Celebrity: Portrait of actor Nick Nolte (C), as Western head coach Pete Bell, posing with (L-R) Matt Nover as Ricky Roe, Shaquille O’Neal as Neon, and Anfernee Hardaway as Butch McRae on the set of “Blue Chips” movie. Indiana 1/1/1993 — 12/31/1993 CREDIT: Neil Leifer (Photo by Neil Leifer /Sports Illustrated/Getty Images)

Good-natured coach, recruit are victims of NCAA’s war on benevolence

When the NCAA ruled Memphis center James Wiseman ineligible because of the kindness of his coach, Penny Hardaway, two words came to mind — Blue Chips.

Not because Hardaway is anything like Pete Bell — the role that Nick Nolte played in the 25-year-old movie. In fact, Penny is the opposite.

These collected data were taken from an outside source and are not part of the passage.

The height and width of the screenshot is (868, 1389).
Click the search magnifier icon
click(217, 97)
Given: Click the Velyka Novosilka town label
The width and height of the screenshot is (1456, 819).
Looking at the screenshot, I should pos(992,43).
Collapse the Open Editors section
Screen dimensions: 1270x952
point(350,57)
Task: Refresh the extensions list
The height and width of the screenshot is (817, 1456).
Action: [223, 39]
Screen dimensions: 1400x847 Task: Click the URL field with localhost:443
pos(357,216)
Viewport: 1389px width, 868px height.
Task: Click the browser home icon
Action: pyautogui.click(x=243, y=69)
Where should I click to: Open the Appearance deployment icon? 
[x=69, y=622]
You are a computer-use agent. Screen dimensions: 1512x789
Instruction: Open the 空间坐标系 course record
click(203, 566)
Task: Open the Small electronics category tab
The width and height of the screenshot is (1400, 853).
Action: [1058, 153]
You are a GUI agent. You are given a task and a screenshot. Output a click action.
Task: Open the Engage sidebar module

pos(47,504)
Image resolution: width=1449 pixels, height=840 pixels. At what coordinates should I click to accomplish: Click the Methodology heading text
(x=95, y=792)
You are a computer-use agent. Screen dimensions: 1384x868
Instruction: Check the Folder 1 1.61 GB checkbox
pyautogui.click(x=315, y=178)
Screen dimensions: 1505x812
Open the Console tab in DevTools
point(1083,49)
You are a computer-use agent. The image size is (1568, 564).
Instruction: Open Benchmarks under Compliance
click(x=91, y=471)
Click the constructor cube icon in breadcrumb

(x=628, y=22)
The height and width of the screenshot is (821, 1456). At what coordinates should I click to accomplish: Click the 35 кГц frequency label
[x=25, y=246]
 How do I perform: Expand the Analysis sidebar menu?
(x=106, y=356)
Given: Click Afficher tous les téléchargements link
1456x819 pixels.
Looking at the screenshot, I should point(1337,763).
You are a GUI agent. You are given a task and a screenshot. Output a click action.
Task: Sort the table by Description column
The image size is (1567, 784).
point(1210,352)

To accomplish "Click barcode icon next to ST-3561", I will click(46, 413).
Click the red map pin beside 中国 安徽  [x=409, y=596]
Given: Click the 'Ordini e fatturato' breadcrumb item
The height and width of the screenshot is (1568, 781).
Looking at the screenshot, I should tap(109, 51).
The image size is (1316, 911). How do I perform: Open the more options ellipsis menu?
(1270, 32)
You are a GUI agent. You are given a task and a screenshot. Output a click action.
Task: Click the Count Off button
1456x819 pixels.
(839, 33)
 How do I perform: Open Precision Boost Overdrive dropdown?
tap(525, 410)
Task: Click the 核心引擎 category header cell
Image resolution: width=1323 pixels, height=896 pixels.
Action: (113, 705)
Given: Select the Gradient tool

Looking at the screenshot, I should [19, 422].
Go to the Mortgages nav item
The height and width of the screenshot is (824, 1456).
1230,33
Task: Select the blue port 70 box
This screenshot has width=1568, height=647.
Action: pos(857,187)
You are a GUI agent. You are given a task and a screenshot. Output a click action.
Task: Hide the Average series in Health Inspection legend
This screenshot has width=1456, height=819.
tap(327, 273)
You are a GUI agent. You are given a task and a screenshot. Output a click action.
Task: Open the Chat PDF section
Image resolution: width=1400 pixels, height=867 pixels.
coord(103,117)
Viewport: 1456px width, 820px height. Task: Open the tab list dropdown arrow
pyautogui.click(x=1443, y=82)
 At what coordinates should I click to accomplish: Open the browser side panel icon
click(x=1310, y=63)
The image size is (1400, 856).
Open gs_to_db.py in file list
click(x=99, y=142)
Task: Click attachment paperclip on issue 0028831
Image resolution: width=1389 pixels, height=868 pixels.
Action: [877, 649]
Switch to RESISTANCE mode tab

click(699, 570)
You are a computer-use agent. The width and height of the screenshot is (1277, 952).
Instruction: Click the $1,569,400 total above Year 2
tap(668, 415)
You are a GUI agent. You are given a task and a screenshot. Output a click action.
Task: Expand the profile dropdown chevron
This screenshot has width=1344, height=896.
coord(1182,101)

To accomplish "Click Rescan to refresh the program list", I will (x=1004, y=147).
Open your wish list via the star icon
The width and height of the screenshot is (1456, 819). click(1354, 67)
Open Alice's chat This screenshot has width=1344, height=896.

The former NBA entered the coaching ranks with inspiration from a childhood friend — Desmond Merriweather, who died at the age of 41 in 2015 after a long battle with colon cancer. Penny and Dez’s relationship was chronicled by a number of outlets, to include ESPN’s E:60 series.

The honorable, yet humble beginnings to Penny’s coaching career began at a middle school and grew organically into a high school prep powerhouse.

The very notion that a former NBA player would, at the request of his dying friend, take on a coaching job and father figure role to hundreds of kids, only to throw it all away as a seedy recruiter is as disingenuous as the NCAA’s war on benevolence.

Suggesting that Penny is a “booster” is the stuff of conjecture. It’s the legacy — unintentional or not — of movies like Blue Chips, which determines heroes and villains based on who plays the game “the right way.”

But it’s still a game — and the NCAA chiefly profits off of it at the expense of unpaid players, and by extension, the families they leave behind. Rarely do we consider the optics of that dynamic — the NCAA, with money for “facilities,” juxtaposed with young people and their families struggling to make ends meet.

Those problems aren’t just unique to college athletes, but prep players as well. In the case of Wiseman — and others, I can imagine — Penny related to their struggle. What’s more telling is that Hardaway’s relationship with Wiseman held up under scrutiny from both the Shelby County Board of Education (back in 2017) and just as recently as May by the NCAA.

More than dope kicks and a talking doll, Penny’s good-natured personality and benevolence are his legacy. I’ve had the good fortune, at the Nike Peach Jam tournament in North Augusta, S.C., to watch Penny interact with players, fans and basketball celebrities alike. He’s treated them in virtually the same fashion — as if they were the most important person in the room.

When Hardaway became the coach at Memphis, his former players at East said it was “weird” that he wasn’t able to impart wisdom, but instead settled in at the coaches section. In all accounts, Penny is a man that treats the people around him with dignity.

If only the same thing could be said about the NCAA.

Whether it’s Wiseman, or in a different circumstance, Chase Young, the NCAA cares more about its hypocritical application of rules than it does about the young men and women it deems as “student-athletes.”

Blue Chips made villains out of nearly all parties involved — players, coaches and boosters. Twenty-five years later, folks are wising up and fighting back against the real villain — the NCAA itself.